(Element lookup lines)
════════════════════

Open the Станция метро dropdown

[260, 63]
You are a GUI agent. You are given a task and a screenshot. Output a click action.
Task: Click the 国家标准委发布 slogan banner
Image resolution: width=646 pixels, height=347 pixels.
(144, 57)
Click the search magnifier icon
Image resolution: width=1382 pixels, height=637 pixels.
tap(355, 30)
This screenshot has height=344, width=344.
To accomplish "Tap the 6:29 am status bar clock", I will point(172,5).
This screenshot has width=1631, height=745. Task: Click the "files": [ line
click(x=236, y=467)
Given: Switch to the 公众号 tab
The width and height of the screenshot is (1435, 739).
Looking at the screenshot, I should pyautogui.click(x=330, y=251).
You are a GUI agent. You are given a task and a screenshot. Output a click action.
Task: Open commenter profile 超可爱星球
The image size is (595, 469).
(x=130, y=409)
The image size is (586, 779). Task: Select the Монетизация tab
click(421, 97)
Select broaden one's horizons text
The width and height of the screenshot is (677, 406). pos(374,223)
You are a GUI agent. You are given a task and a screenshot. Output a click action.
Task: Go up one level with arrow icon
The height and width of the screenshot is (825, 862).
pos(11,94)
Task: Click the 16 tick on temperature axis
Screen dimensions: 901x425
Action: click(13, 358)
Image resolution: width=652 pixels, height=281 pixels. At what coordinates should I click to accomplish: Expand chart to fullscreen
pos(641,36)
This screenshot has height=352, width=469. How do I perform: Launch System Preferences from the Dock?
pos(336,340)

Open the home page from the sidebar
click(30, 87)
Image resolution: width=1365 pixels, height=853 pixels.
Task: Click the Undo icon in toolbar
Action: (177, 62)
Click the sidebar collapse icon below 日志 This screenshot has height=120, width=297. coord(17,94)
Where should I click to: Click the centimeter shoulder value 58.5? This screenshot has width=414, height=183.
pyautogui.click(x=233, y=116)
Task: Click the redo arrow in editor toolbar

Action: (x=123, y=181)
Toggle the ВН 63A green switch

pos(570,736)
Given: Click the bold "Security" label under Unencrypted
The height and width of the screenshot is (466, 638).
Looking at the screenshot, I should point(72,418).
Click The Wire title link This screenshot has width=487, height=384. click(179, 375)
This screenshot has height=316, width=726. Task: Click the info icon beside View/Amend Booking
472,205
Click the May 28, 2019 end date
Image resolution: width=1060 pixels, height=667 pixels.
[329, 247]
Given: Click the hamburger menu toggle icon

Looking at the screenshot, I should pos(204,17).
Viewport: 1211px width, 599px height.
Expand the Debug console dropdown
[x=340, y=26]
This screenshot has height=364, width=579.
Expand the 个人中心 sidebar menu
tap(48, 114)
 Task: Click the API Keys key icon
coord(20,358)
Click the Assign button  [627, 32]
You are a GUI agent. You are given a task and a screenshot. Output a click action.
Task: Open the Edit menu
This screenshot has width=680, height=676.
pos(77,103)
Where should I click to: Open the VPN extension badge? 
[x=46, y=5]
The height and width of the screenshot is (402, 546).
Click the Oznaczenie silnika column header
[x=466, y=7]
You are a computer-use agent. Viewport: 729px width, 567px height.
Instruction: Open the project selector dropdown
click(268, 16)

════════════════════

Echo every one of the lines above, word for word.

- Exercise output:
Open the Станция метро dropdown

[260, 63]
You are a GUI agent. You are given a task and a screenshot. Output a click action.
Task: Click the 国家标准委发布 slogan banner
Image resolution: width=646 pixels, height=347 pixels.
(144, 57)
Click the search magnifier icon
Image resolution: width=1382 pixels, height=637 pixels.
tap(355, 30)
This screenshot has height=344, width=344.
To accomplish "Tap the 6:29 am status bar clock", I will point(172,5).
This screenshot has width=1631, height=745. Task: Click the "files": [ line
click(x=236, y=467)
Given: Switch to the 公众号 tab
The width and height of the screenshot is (1435, 739).
Looking at the screenshot, I should pyautogui.click(x=330, y=251).
You are a GUI agent. You are given a task and a screenshot. Output a click action.
Task: Open commenter profile 超可爱星球
The image size is (595, 469).
(x=130, y=409)
The image size is (586, 779). Task: Select the Монетизация tab
click(421, 97)
Select broaden one's horizons text
The width and height of the screenshot is (677, 406). pos(374,223)
You are a GUI agent. You are given a task and a screenshot. Output a click action.
Task: Go up one level with arrow icon
The height and width of the screenshot is (825, 862).
pos(11,94)
Task: Click the 16 tick on temperature axis
Screen dimensions: 901x425
Action: click(13, 358)
Image resolution: width=652 pixels, height=281 pixels. At what coordinates should I click to accomplish: Expand chart to fullscreen
pos(641,36)
This screenshot has height=352, width=469. How do I perform: Launch System Preferences from the Dock?
pos(336,340)

Open the home page from the sidebar
click(30, 87)
Image resolution: width=1365 pixels, height=853 pixels.
Task: Click the Undo icon in toolbar
Action: (177, 62)
Click the sidebar collapse icon below 日志 This screenshot has height=120, width=297. coord(17,94)
Where should I click to: Click the centimeter shoulder value 58.5? This screenshot has width=414, height=183.
pyautogui.click(x=233, y=116)
Task: Click the redo arrow in editor toolbar

Action: (x=123, y=181)
Toggle the ВН 63A green switch

pos(570,736)
Given: Click the bold "Security" label under Unencrypted
The height and width of the screenshot is (466, 638).
Looking at the screenshot, I should point(72,418).
Click The Wire title link This screenshot has width=487, height=384. click(179, 375)
This screenshot has height=316, width=726. Task: Click the info icon beside View/Amend Booking
472,205
Click the May 28, 2019 end date
Image resolution: width=1060 pixels, height=667 pixels.
[329, 247]
Given: Click the hamburger menu toggle icon

Looking at the screenshot, I should pos(204,17).
Viewport: 1211px width, 599px height.
Expand the Debug console dropdown
[x=340, y=26]
This screenshot has height=364, width=579.
Expand the 个人中心 sidebar menu
tap(48, 114)
 Task: Click the API Keys key icon
coord(20,358)
Click the Assign button  [627, 32]
You are a GUI agent. You are given a task and a screenshot. Output a click action.
Task: Open the Edit menu
This screenshot has width=680, height=676.
pos(77,103)
Where should I click to: Open the VPN extension badge? 
[x=46, y=5]
The height and width of the screenshot is (402, 546).
Click the Oznaczenie silnika column header
[x=466, y=7]
You are a computer-use agent. Viewport: 729px width, 567px height.
Instruction: Open the project selector dropdown
click(268, 16)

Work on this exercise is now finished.